Problem to work on. Go through the data below and return each line containing the word "Toggle".

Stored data
=====
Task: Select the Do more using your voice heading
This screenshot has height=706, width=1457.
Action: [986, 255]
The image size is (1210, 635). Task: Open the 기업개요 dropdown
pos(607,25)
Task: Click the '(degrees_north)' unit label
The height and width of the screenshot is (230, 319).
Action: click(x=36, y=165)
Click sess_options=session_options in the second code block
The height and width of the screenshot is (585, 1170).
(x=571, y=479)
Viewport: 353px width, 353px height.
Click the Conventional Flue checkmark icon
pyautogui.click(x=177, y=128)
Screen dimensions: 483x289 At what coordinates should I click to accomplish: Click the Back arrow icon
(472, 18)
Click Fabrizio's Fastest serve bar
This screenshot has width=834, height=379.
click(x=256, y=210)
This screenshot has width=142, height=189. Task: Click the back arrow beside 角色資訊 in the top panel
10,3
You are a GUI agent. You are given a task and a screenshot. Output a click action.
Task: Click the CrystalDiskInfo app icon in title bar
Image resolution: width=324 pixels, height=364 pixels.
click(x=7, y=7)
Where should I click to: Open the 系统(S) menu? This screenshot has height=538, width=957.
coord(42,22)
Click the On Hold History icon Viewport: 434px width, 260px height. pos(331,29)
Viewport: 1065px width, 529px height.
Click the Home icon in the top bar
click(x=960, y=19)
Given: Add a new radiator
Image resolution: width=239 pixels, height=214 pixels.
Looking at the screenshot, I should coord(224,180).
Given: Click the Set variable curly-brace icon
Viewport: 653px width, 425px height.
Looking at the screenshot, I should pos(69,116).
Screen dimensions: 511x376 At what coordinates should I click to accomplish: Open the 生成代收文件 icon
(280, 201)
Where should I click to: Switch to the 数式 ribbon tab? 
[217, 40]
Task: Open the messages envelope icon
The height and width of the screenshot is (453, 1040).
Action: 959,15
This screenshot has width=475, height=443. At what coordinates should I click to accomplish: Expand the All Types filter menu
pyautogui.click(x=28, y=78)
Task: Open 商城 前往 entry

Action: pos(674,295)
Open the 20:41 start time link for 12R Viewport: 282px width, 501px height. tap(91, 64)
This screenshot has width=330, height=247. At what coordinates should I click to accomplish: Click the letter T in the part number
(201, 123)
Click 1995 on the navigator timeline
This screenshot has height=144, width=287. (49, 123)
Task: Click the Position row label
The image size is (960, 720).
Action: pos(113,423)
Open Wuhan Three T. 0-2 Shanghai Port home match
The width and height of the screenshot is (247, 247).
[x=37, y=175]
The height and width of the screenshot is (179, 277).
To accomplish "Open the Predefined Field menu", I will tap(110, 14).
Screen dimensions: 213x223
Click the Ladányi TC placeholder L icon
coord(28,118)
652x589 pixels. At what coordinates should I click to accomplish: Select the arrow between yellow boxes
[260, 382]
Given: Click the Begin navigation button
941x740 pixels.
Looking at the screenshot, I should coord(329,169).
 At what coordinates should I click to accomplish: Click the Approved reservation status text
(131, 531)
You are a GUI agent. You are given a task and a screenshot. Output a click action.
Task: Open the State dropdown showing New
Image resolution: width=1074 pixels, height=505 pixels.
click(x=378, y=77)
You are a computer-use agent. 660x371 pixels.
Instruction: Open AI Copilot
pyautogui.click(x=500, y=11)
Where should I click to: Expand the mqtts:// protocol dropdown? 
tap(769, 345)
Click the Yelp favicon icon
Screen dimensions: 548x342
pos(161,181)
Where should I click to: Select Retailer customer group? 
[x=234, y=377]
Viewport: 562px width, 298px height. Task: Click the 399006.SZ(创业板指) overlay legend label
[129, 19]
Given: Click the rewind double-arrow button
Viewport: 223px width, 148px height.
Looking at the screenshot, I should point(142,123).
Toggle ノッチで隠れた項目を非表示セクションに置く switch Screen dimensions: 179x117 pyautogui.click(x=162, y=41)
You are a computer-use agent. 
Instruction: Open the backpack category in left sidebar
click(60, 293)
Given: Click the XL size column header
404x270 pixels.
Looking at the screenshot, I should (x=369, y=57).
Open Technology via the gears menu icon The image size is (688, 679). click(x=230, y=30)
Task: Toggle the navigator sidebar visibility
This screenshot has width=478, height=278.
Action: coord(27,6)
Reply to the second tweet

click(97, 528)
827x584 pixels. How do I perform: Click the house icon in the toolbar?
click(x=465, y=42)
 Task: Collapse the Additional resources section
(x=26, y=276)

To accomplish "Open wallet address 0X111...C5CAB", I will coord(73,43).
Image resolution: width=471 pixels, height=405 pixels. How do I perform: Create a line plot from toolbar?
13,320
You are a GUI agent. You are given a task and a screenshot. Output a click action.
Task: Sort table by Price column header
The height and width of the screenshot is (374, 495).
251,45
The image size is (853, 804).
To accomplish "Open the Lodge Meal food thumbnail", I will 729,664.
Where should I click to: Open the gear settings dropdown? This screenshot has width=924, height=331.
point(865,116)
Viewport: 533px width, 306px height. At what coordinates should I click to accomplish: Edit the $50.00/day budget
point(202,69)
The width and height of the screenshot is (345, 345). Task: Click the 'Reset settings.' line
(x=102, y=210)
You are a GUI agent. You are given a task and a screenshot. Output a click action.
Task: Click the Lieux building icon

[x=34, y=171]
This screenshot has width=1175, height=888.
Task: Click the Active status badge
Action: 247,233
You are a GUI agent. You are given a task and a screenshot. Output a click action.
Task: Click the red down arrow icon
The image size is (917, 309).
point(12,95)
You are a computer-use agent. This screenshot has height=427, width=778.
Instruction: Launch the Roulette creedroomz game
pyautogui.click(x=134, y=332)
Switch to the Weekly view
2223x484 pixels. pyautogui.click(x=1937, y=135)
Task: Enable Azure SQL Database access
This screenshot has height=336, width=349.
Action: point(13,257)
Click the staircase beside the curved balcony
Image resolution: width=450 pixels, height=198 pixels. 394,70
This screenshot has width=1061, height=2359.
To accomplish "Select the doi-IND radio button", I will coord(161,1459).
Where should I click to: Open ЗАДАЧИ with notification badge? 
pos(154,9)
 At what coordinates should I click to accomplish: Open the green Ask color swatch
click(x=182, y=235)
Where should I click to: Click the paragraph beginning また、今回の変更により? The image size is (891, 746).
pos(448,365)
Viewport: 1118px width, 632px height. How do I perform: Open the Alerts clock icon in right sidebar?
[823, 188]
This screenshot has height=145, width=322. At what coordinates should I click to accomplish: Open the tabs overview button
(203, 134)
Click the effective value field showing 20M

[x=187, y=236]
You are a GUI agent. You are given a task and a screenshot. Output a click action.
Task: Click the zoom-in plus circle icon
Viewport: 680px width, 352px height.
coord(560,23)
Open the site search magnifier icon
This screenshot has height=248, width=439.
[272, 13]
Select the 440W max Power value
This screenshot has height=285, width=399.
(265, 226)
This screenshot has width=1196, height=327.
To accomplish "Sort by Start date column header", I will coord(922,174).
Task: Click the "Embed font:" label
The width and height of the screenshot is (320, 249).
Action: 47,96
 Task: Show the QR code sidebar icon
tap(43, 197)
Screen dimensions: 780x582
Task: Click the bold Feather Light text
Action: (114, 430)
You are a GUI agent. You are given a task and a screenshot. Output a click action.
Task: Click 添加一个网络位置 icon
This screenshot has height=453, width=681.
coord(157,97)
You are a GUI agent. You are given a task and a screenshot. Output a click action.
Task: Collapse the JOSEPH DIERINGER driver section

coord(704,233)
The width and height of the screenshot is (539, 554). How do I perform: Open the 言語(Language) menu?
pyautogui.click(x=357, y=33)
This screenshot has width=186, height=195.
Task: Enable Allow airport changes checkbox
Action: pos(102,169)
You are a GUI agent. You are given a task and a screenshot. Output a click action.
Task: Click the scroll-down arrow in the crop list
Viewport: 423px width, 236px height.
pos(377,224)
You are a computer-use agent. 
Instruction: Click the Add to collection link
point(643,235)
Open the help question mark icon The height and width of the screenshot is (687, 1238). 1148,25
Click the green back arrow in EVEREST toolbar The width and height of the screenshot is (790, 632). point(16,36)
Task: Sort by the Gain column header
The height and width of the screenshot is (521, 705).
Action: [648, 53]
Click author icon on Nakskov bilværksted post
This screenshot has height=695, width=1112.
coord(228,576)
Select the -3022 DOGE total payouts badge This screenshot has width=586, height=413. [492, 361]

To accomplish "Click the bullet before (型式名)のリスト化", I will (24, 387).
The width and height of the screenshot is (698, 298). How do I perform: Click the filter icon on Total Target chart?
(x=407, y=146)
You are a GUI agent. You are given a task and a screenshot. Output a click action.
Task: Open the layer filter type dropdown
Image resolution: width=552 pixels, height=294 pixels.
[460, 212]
=====
Answer to this problem.
Toggle ノッチで隠れた項目を非表示セクションに置く switch Screen dimensions: 179x117 pyautogui.click(x=162, y=41)
Task: Toggle the navigator sidebar visibility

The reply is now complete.